Shut Out: Consumers Fuming Over Cash for Clunker Shortfall
They were on the way to pick up their new car... and then the dealership called.
July 31, 2009— -- Thanks to the cash for clunkers program, Kay Ling and her husband Lowell were supposed to pick up their new 2009 Ford Escape this morning. But then, just two and half hours before they set off one last time in their rusty old car, the phone rang.
The dealership was delaying the sale indefinitely because of questions about the future of the government program.
"They said they didn't want to give us our new vehicle, then have to ask for it back if the program didn't work out. By then, they would have already crushed our 1994 Dodge Dakota," Ling said. "This is so frustrating."
Ling and thousands of other car shoppers around the country were thrown into limbo last night when the White House said the that just days after its start, the government's popular cash for clunkers program was running out of money.

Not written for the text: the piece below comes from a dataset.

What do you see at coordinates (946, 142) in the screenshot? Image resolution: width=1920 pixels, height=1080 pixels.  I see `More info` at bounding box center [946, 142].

Lawmakers had originally expected the program to last until Nov. 1 or when the $1 billion budget for new car sale rebates ran out. Now it's possible that the program won't even last a week.
The government has not officially suspended the program but some dealers, afraid that they won't get reimbursed by the government, have stopped making new sales. Others are moving forward, hoping that the government will still honor deals and that Congress will put more money into the program.
"Quite frankly, we're planning on having our dealerships open this morning and we plan on selling," Marc Cannon, spokesman for AutoNation, the country's largest automotive retailer said. "The government did not suspend the program. They discussed it. They're looking for money right now and we have told our dealerships that we are open and taking cash for clunkers."